Herr von Borosini is here & we have seen him twice & he comes again tomorrow. He looks shockingly, not ill, apparently he has not been really ill, that was all cleverly managed in a way well known to soldiers, but something has happened to change him from a happy-go-lucky boy to a really tragic looking man. We have always taken him rather as a joke and I should never have given him credit for deep feeling, but he has gone through very deep waters, nobody can look at his face & not know that. He did not suffer in his English camps, it isn't that, he was always liked & kindly treated. But it was something, perhaps just the loss of his liberty, perhaps his country's defeat. I hope his wife will go to him as soon as she can. He is working for the consulate now & has five hundred francs a month and he says it only costs him three hundred and fifty to live, the rest he spends on German prisoners. He is amazingly reticent, he really tells one almost nothing.
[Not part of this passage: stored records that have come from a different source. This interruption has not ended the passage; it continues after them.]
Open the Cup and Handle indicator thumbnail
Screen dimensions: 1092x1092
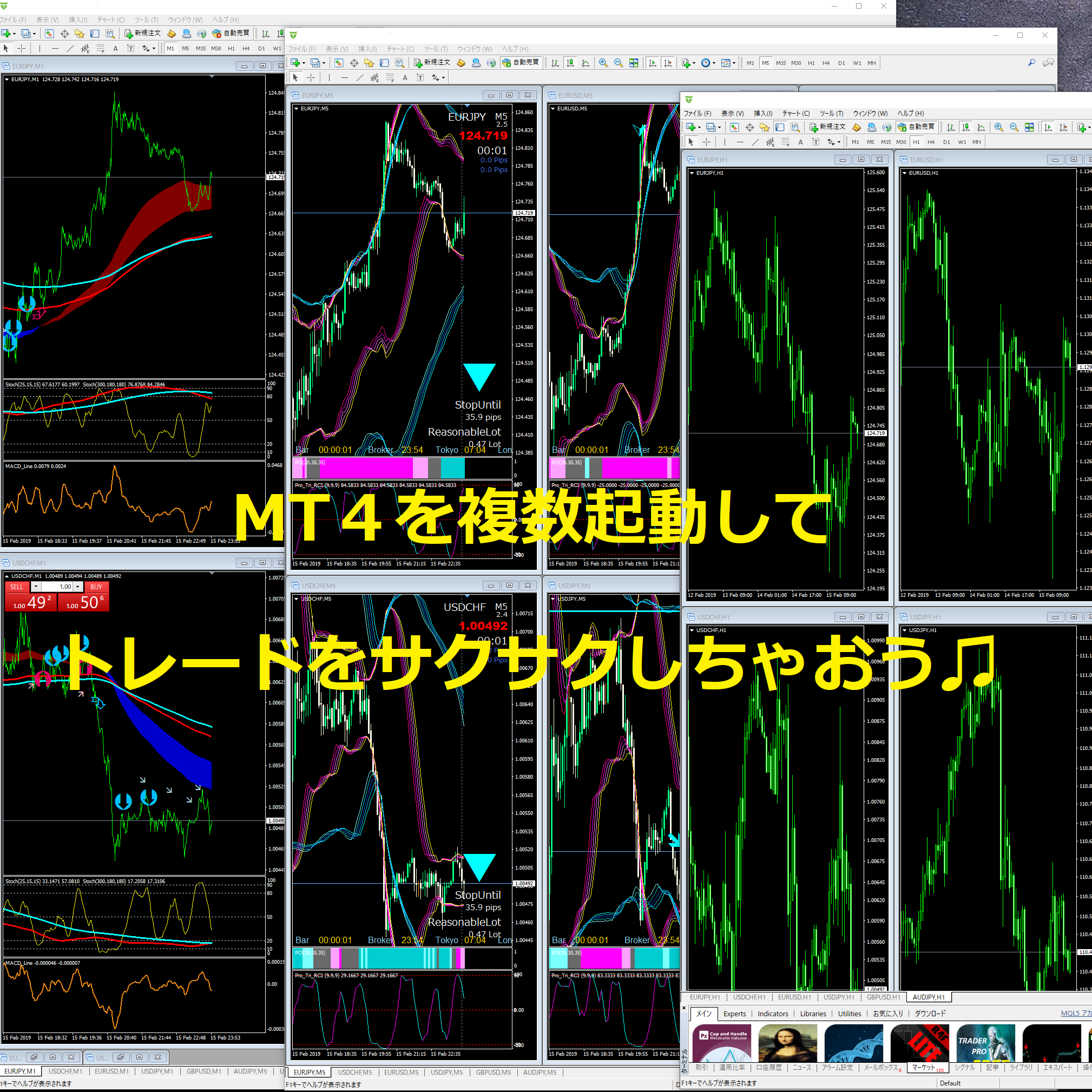coord(722,1042)
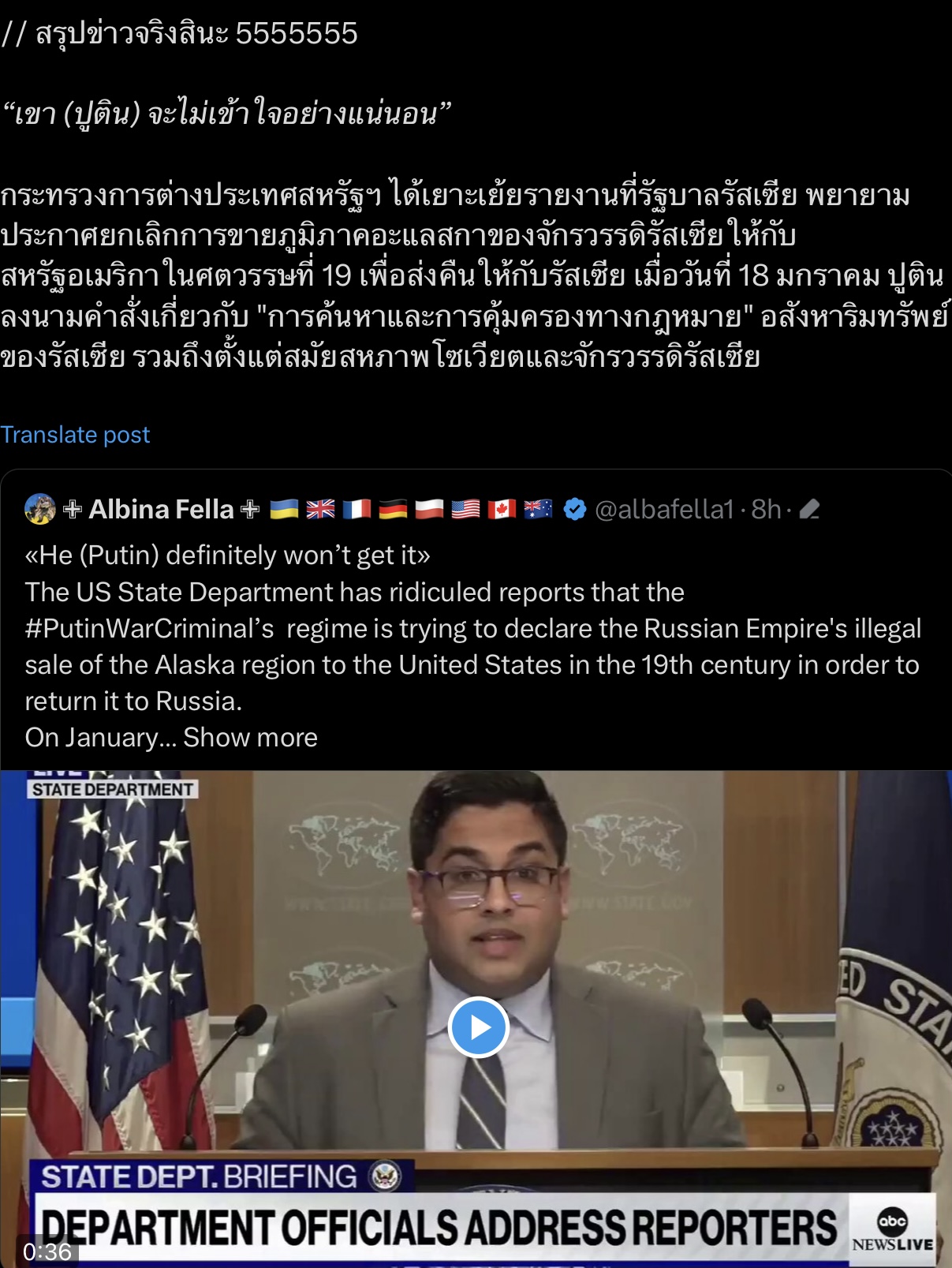Click the Canada flag emoji
Screen dimensions: 952x1268
point(502,510)
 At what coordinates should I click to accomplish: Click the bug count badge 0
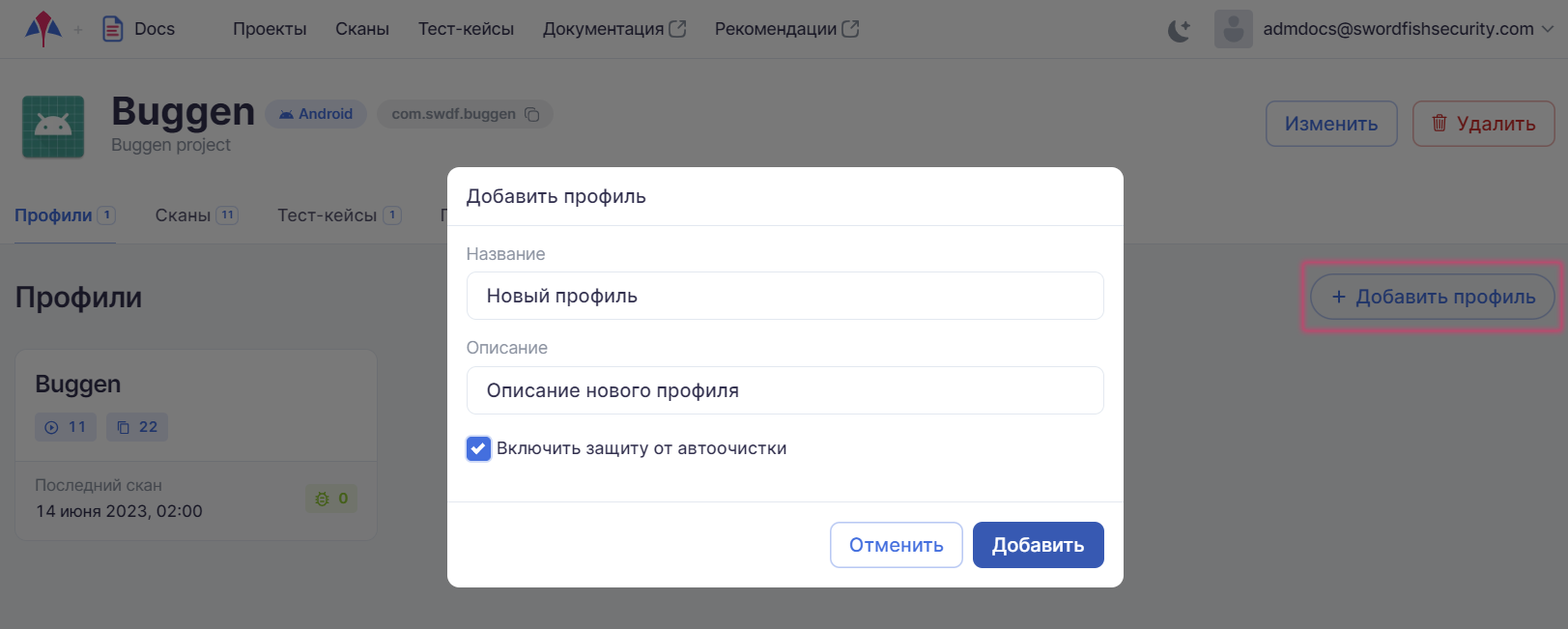coord(331,499)
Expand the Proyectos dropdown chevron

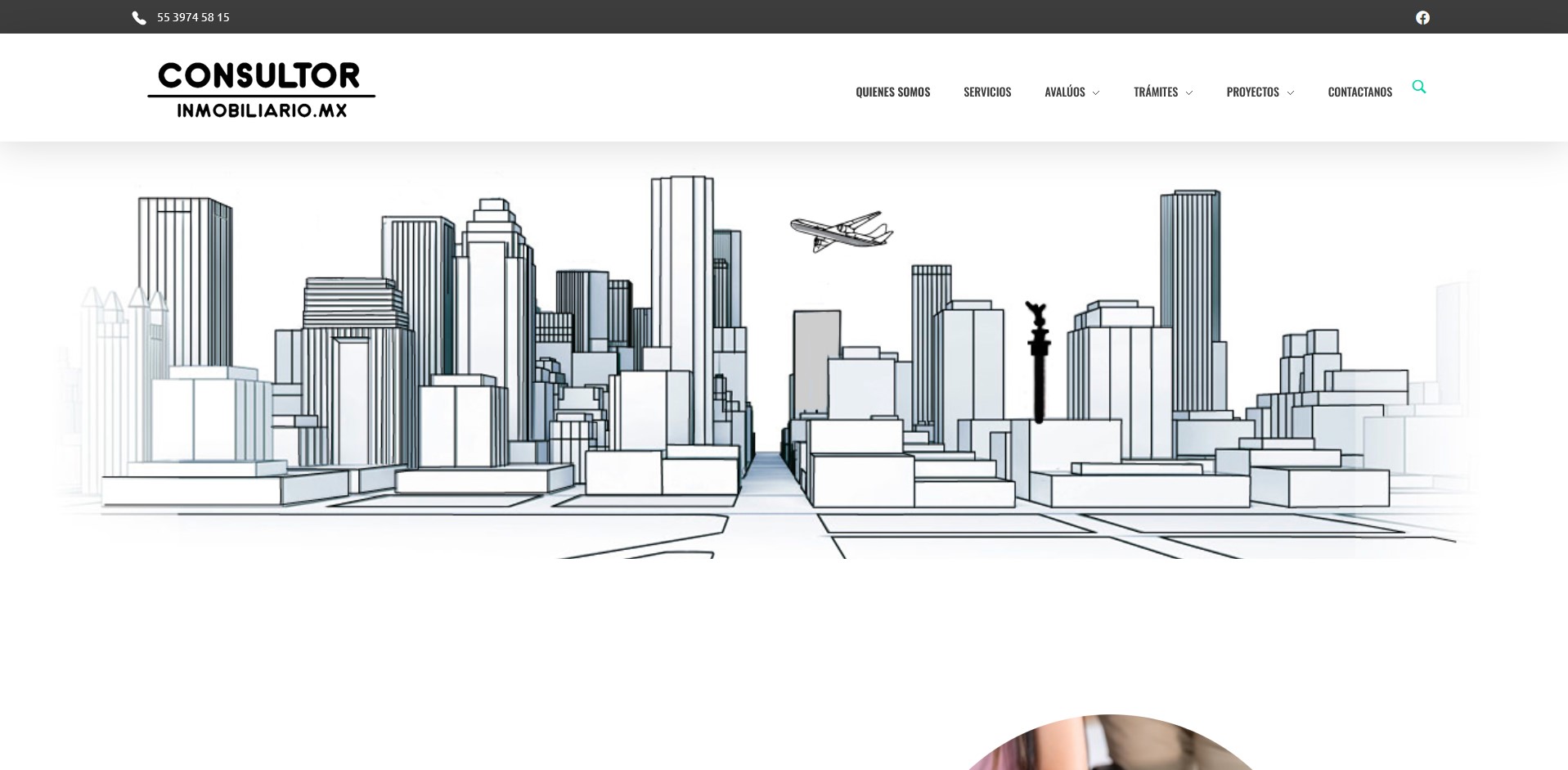tap(1291, 93)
I think before you get this you may have had a cable about J. A.'s change of plans. This is the way it has come. She dined with Mr. Hoover in Paris & he told her if ever she wanted to go into Germany or Austria to help about food he could send her in and would be glad to. Then the Quakers saw him about feeding Russia & he told them they could not go to Russia now, but he would like to have them go into Germany & either he suggested J. A. going with them or they [page 6] suggested it & he took it up. Anyway the Quakers are to go in & facilitate the selling of food at a low price & the distribution of clothing. Hoover cannot give away food there, Congress won't let him, but the Quakers have money & Hoover will sell them the food & deliver it. The thing to do is to get it into the hands of Germans who will distribute it rightly. There are to be two Quaker women, Mrs. Lewis & Miss [Carolena] Wood, and us, if we go. I want very much to do it. It will be a great comfort to feel one is helping even if ever so little to bring food to starving people. Of course, if I can do it as I go, I will find out all I can about aniline poisoning, but after all that isn't as vitally important. When I was over here before, the going around Europe was only an exciting adventure, but this would really mean something, and I know I should always be glad I had done it. Then too, one can speak about it in quite a different way if one has really seen it and I shall want to speak of it when I get back home. We go to Paris Wednesday probably, for J. A. and quaint old Mrs. Despard and the efficient Miss Macmillan & an Italian & a Swiss lady, have to present our Congress' resolutions to the Big Four. There we shall see Mr. Hoover & talk it all over & I'll write you positivity. I don't know how long it will take, but I shouldn't be back by July 1st as I hoped. However my family does not really need me, though I do want terribly to be with them for a good long summer.

J. A. has just come to call me to a meeting. [Goodbye] & much love.